The authority point is especially important for production agents. Correctness and permission are separate questions. An agent may know what action would likely solve a problem and still lack authority to take it. A medical, financial, legal, or customer-impacting decision may require escalation even if the model is confident. Kollegger’s framework forces the system to ask who is allowed to decide, not just what should be decided.
Reference-class validation gives the risk discussion its sharpest edge. Kollegger’s medical example is that a drug may be right for 99% of cases with a symptom and dangerous or fatal for the remaining 1%. The relevant question is not the aggregate success rate; it is whether this case belongs to the dangerous class. The same structure applies outside medicine: the same action may be safe for one customer, contract, incident, or workflow and unsafe for another because a boundary condition applies.
This section also explains why “memory” in agent systems cannot mean only stored preferences or chat history. Yan and Murray describe coding-agent memory as still unsolved because the system must decide what to remember, how general a correction should become, when to retrieve it, and when to prune or update it. Neo4j extends that concern from coding practice to institutional decision-making. A production agent needs to remember not just facts, but decisions and the reasons behind them.
Elad Gil’s commercial argument explains why the bar is rising. He says AI startups are increasingly selling “human labor equivalents” — work hours, labor hours, or “bits of cognition” — rather than software seats. SaaS sold tools and workflow systems that humans used. In Gil’s framing, the new AI company sells work product itself: legal analysis, code, research, support handling, or another chunk of cognition that previously would have been purchased as labor.
That commercial shift puts pressure on every layer described above. If a buyer is purchasing completed work rather than a suggestion in a UI, the buyer needs to know where the work ran, which data and tools it touched, who approved sensitive actions, whether the behavior was evaluated by the right experts, and what precedent or policy shaped the output. Runtime, governance, observability, and decision memory stop being backend implementation details. They become part of what the customer is buying when the product is labor-equivalent output.

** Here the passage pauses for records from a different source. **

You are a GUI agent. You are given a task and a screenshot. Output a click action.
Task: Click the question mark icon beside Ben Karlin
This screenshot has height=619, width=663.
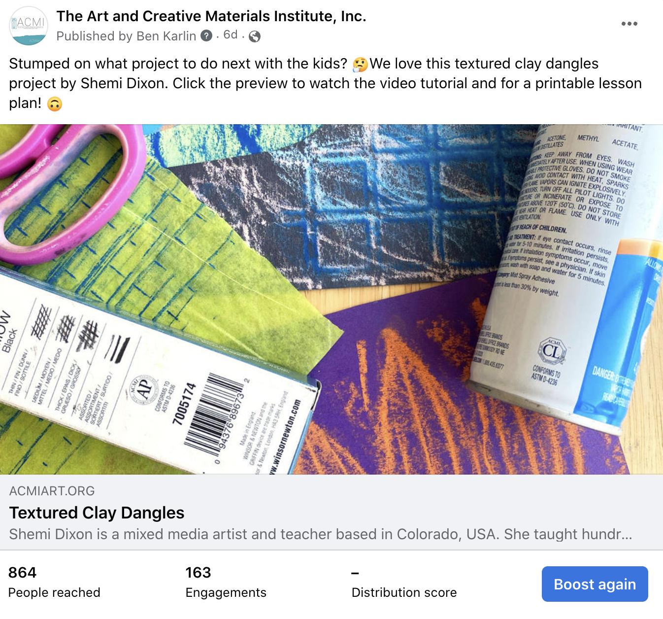[207, 36]
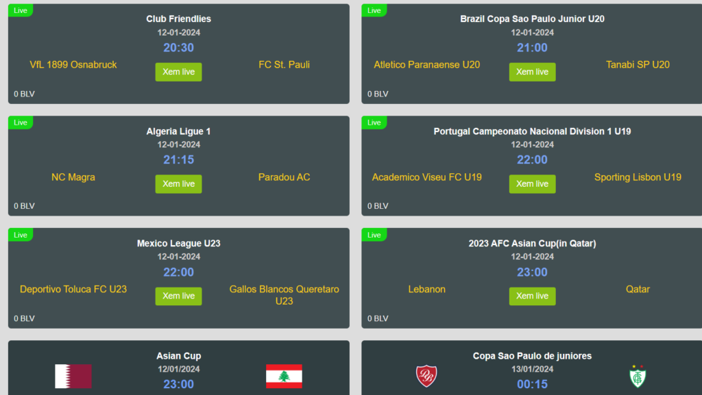
Task: Watch live Deportivo Toluca FC U23 match
Action: click(x=179, y=296)
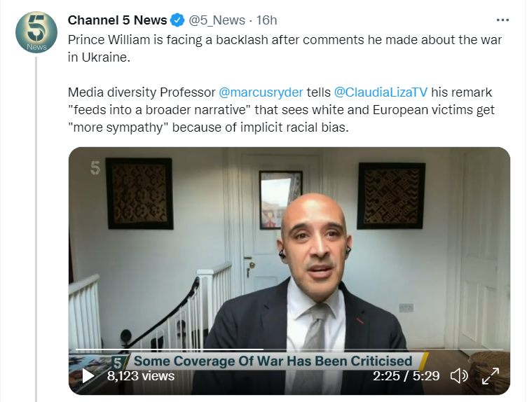The image size is (527, 402).
Task: Click the @5_News handle
Action: [x=220, y=21]
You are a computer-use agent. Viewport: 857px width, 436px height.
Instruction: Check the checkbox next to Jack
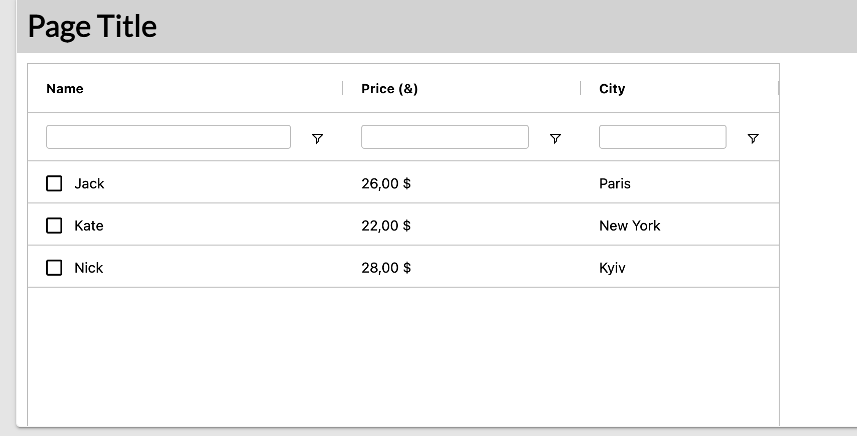point(54,183)
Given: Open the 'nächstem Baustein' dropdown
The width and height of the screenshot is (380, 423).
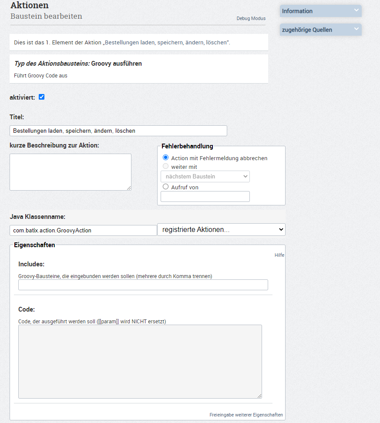Looking at the screenshot, I should tap(205, 176).
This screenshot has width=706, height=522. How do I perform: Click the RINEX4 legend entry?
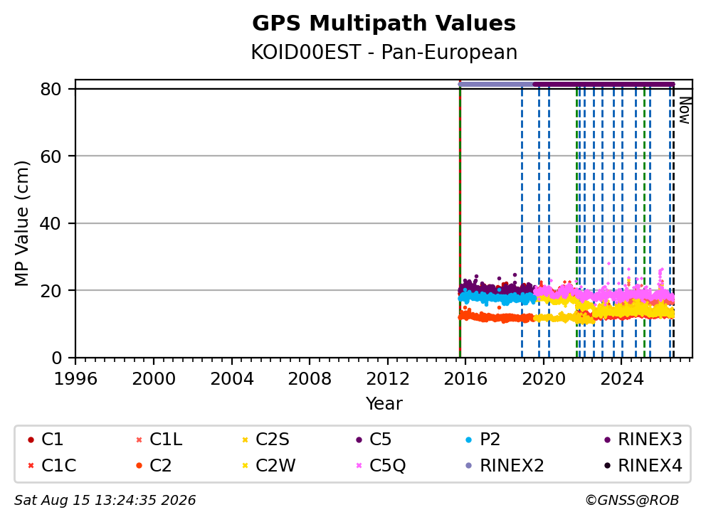click(x=643, y=466)
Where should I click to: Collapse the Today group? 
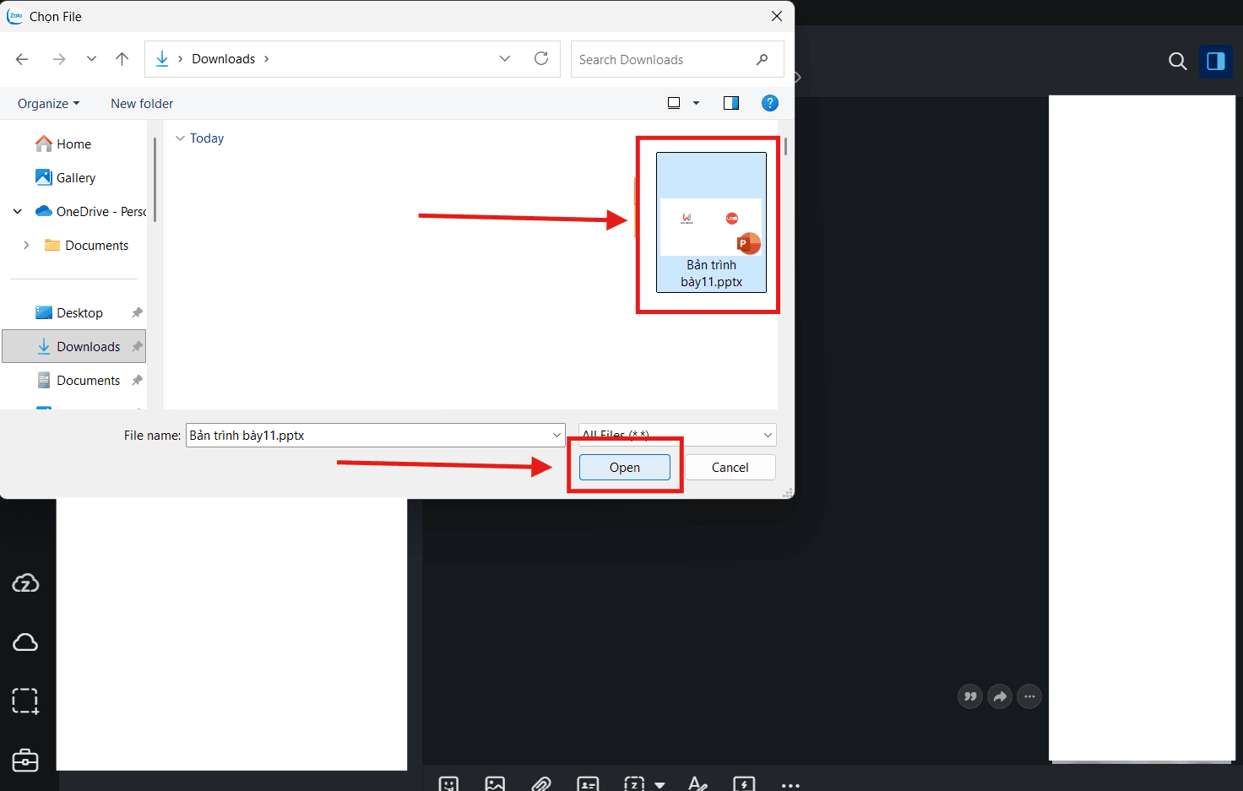pos(180,138)
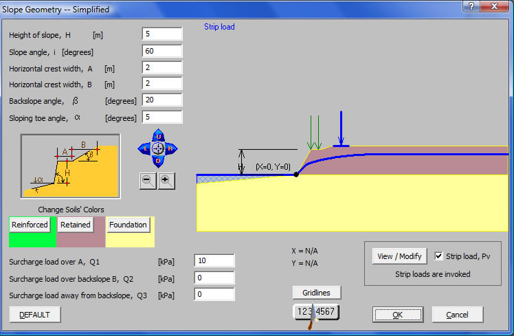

None of the material settles which vendor architecture will dominate. Yan and Murray emphasize background coding infrastructure; Coffey emphasizes durable agent harnesses; Grogan-Avignon and Wang emphasize executable governance and evidence-based autonomy; Hetzel emphasizes semantic observability; Zaim and Kollegger emphasize context graphs for rules, precedent, and authority; Gil emphasizes the shift from software seats to work product. The common pattern is broader than any one implementation: as agents become production workers, the stack around the model becomes the product.